RD-193 (РД-193)
- Country of origin: Russia
- Date: 2011
- Designer: NPO Energomash
- Application: Main engine
- Predecessor: RD-191

Liquid-fuel engine
- Propellant: LOX / RP-1
- Cycle: Oxidizer-rich staged combustion

Configuration
- Chamber: 1

Performance
- Thrust, vacuum: 2,085 kN (469,000 lbf)
- Thrust, sea-level: 1,920 kN (430,000 lbf)
- Thrust-to-weight ratio: 103
- Specific impulse, vacuum: 337.5 s (3.310 km/s)
- Specific impulse, sea-level: 311.2 s (3.052 km/s)

Dimensions
- Length: 3.02 m (9 ft 11 in)
- Diameter: 2.1 m (6 ft 11 in)
- Dry mass: 1,900 kg (4,200 lb)

= RD-193 =

Russian liquid-fuei rocket engine

The RD-193 (Ракетный Двигатель-193) is a high performance single-combustion chamber rocket engine, developed in Russia from 2011 to 2013. It is derived from the RD-170 originally used in the Energia launcher.

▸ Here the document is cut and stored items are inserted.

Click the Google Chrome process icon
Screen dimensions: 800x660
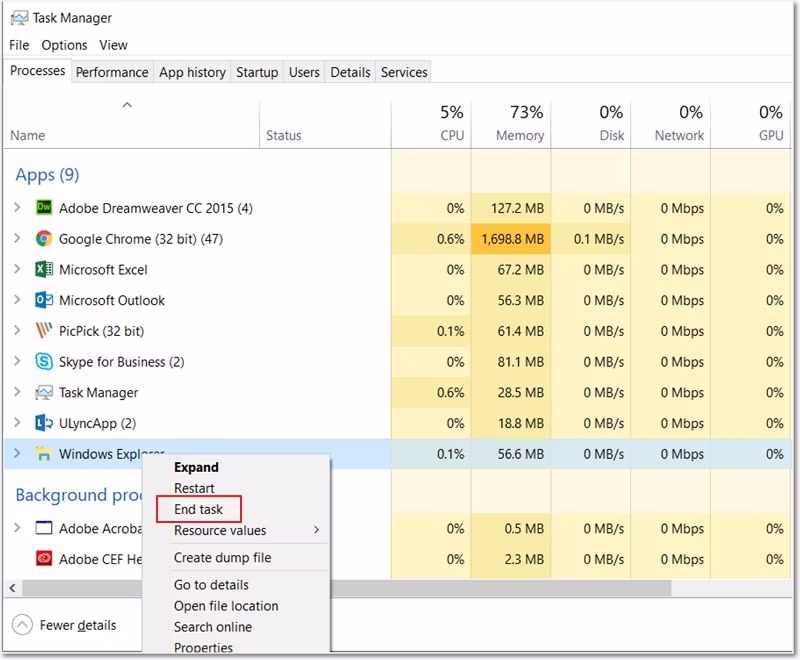point(44,239)
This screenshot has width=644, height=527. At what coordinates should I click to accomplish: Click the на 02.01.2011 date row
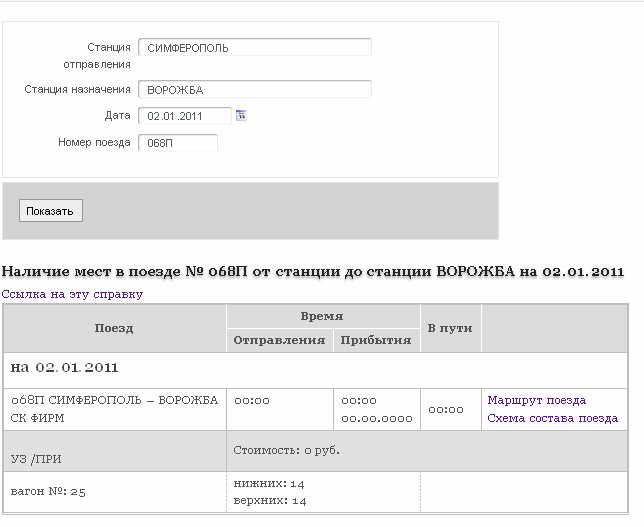(x=64, y=367)
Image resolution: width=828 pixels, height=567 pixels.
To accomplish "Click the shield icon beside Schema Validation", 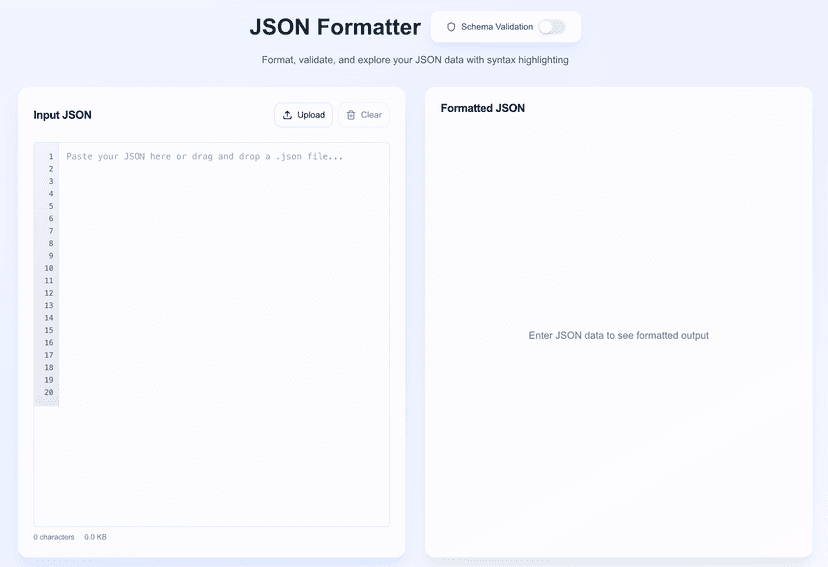I will tap(451, 27).
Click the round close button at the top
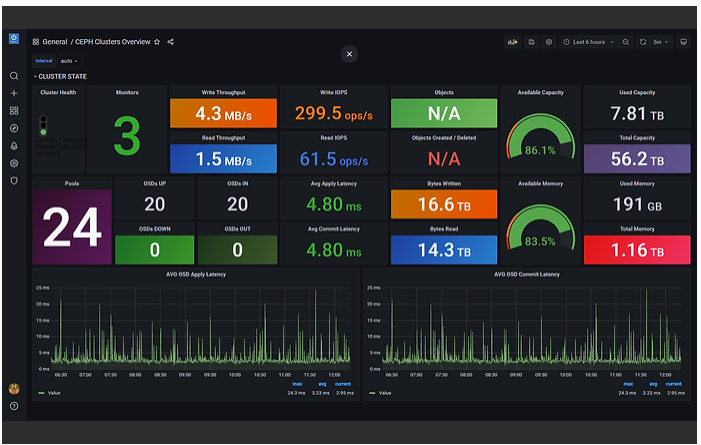The width and height of the screenshot is (701, 445). tap(350, 54)
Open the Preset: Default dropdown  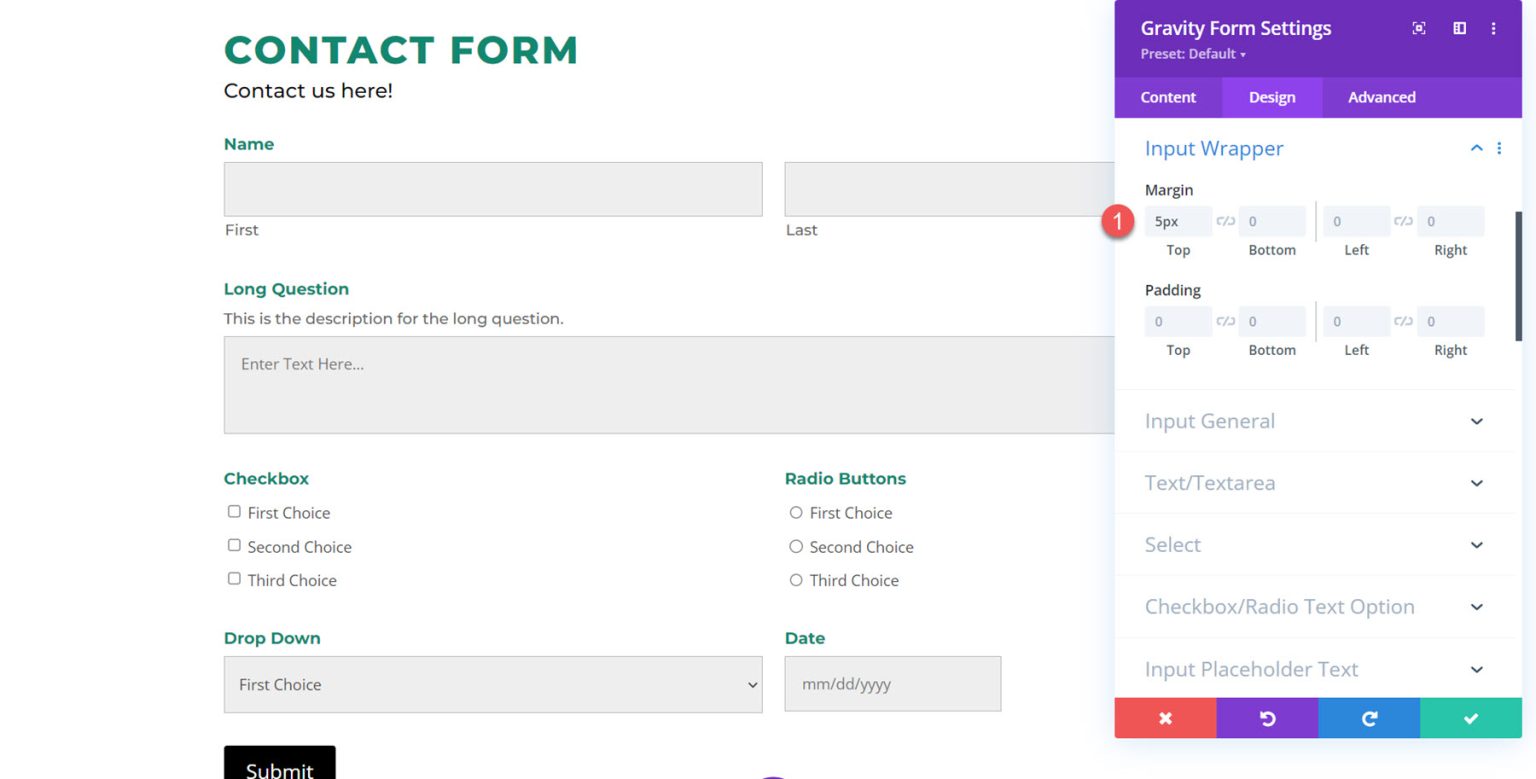click(x=1193, y=54)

The RD-193 is fueled by a kerosene / LOX mixture and uses an oxygen-rich staged combustion cycle. RD-193 was proposed as a replacement for the NK-33, which was being used in the Soyuz-2-1v vehicle.

== Design ==
The engine is a simplified version of the RD-191, omitting the swing assembly chamber and its related structural elements, thus reducing size and weight (300 kg) and lowering cost.